Task statement →
Through the line with "Task: Click the City Surveillance camera icon" and starting from the first line, return the records below word for word, with pictures left out.

+ + + + + + +

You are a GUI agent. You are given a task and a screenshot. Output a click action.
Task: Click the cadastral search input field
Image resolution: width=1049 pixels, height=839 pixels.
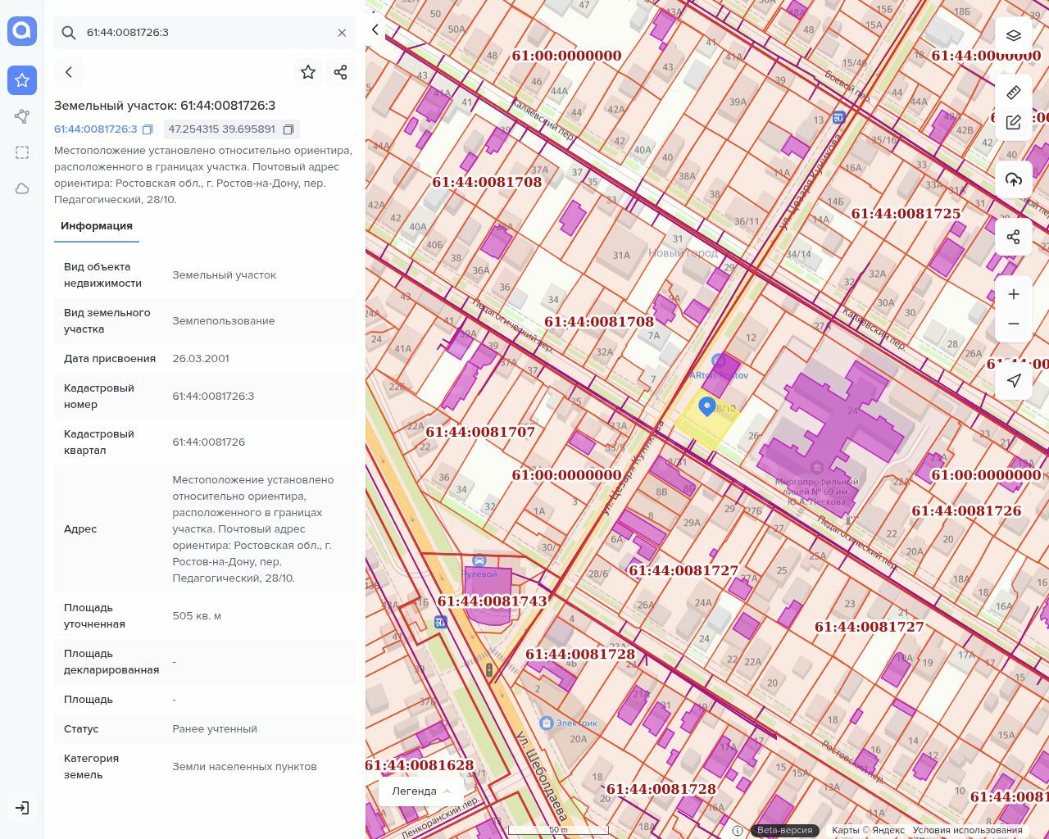pyautogui.click(x=205, y=33)
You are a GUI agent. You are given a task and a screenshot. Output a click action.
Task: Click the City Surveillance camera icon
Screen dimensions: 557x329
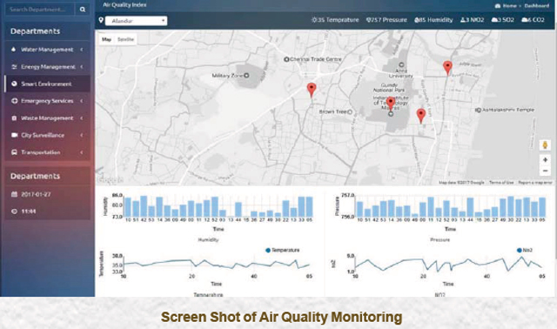(14, 135)
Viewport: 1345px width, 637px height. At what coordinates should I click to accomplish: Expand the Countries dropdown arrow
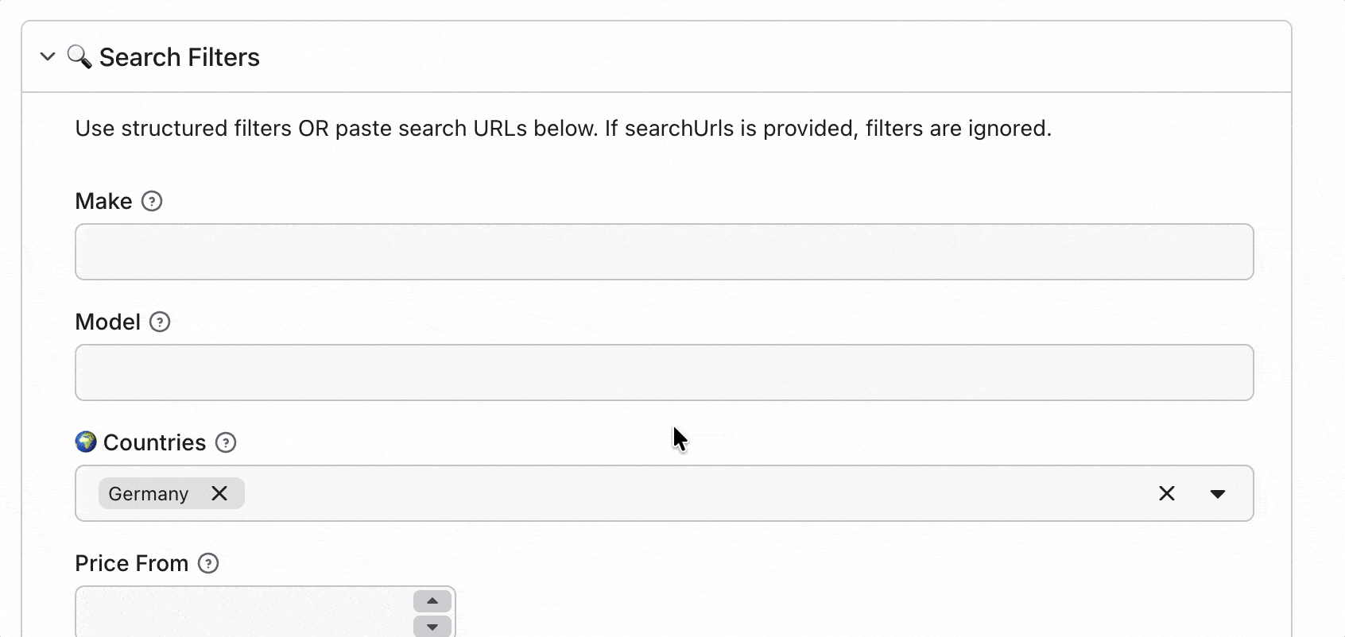pyautogui.click(x=1218, y=493)
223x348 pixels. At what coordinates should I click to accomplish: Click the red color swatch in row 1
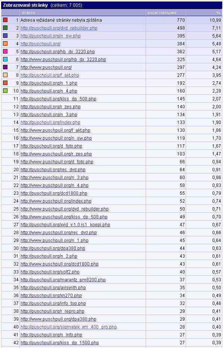tap(5, 20)
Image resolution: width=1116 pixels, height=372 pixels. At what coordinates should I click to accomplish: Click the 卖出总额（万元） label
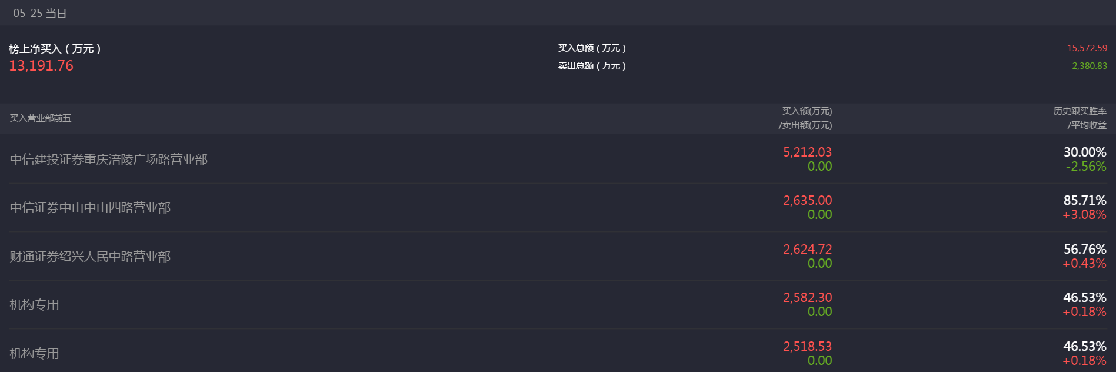592,66
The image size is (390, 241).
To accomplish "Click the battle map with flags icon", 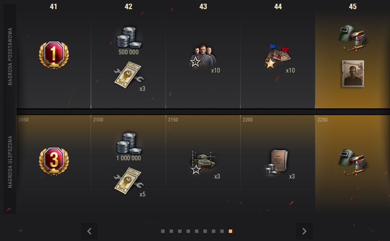I will point(277,56).
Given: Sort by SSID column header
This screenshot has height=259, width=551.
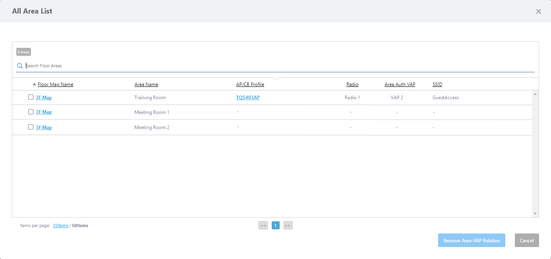Looking at the screenshot, I should click(x=437, y=84).
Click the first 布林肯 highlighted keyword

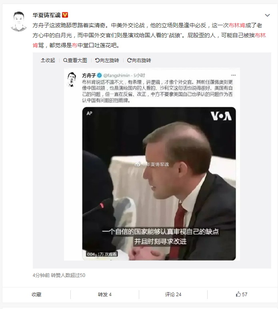237,25
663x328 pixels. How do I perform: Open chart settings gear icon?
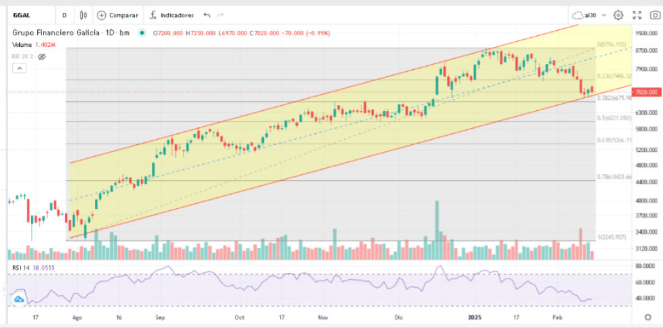click(x=618, y=15)
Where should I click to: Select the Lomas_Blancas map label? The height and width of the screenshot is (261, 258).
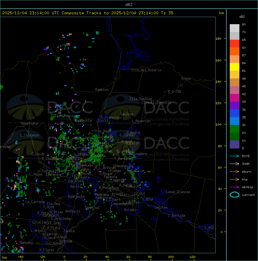pyautogui.click(x=178, y=192)
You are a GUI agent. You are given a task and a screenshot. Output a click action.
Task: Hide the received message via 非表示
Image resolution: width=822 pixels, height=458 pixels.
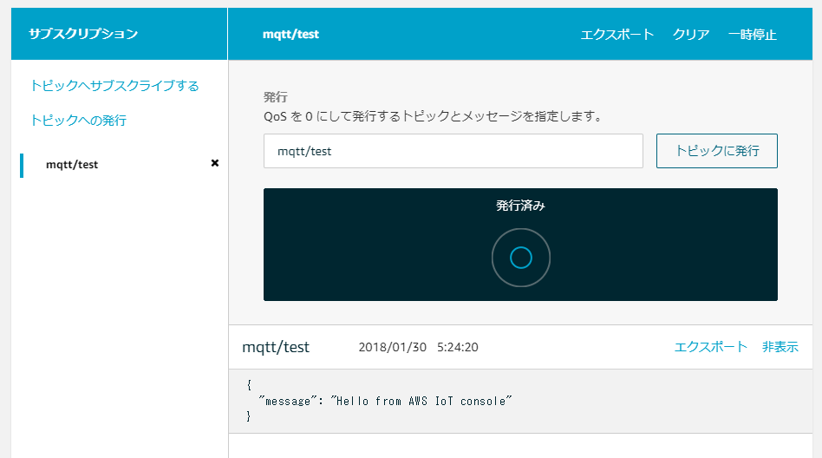780,347
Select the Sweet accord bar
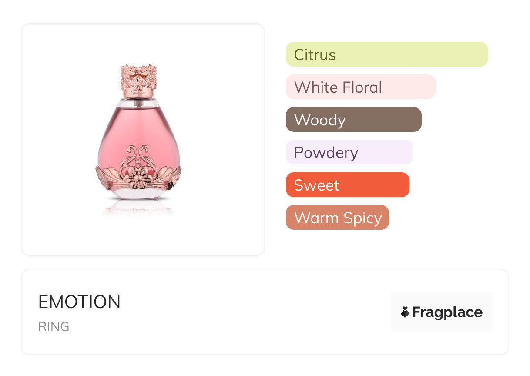This screenshot has width=530, height=376. click(x=347, y=185)
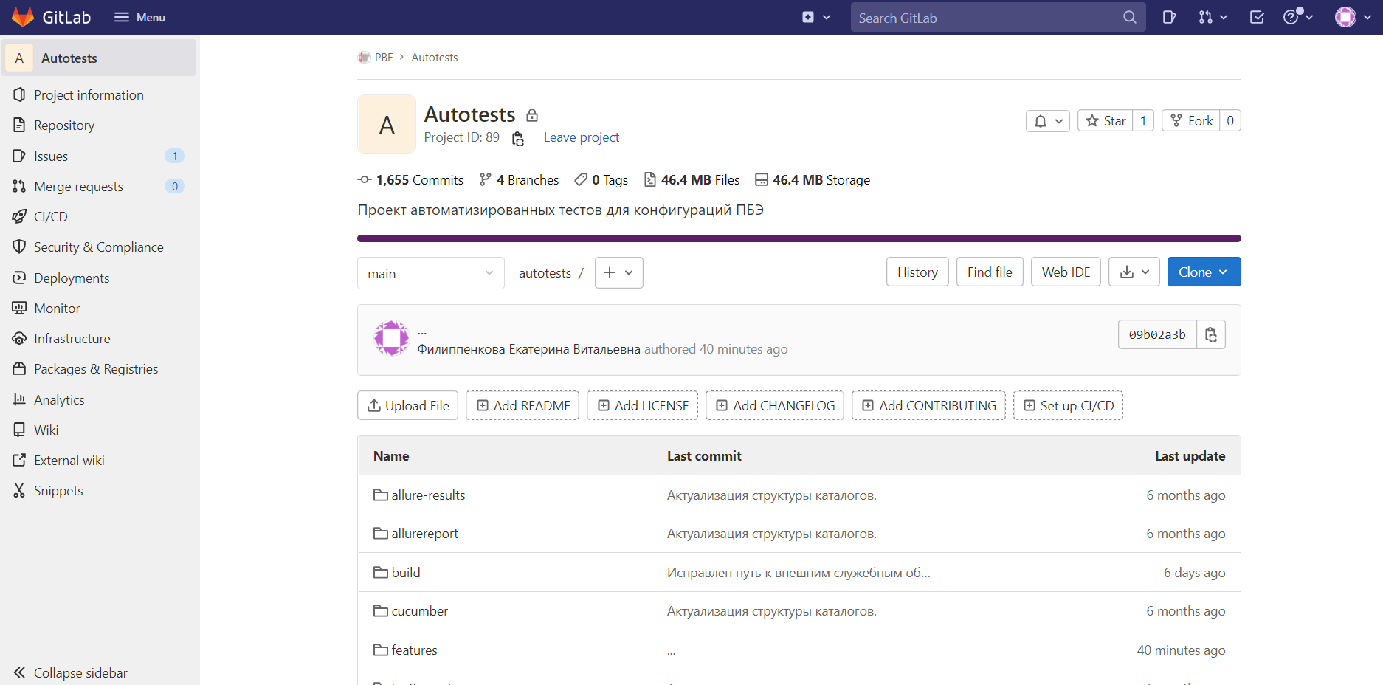Focus the Search GitLab field
Screen dimensions: 1383x685
coord(985,18)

+ + + + + + +

The answer →
You are a GUI agent. You are given a task and a screenshot. Output a click action.
Task: Click the cadastral search input field
Image resolution: width=1049 pixels, height=839 pixels.
pyautogui.click(x=205, y=33)
You are a GUI agent. You are given a task and a screenshot. Output a click action.
Task: Click the City Surveillance camera icon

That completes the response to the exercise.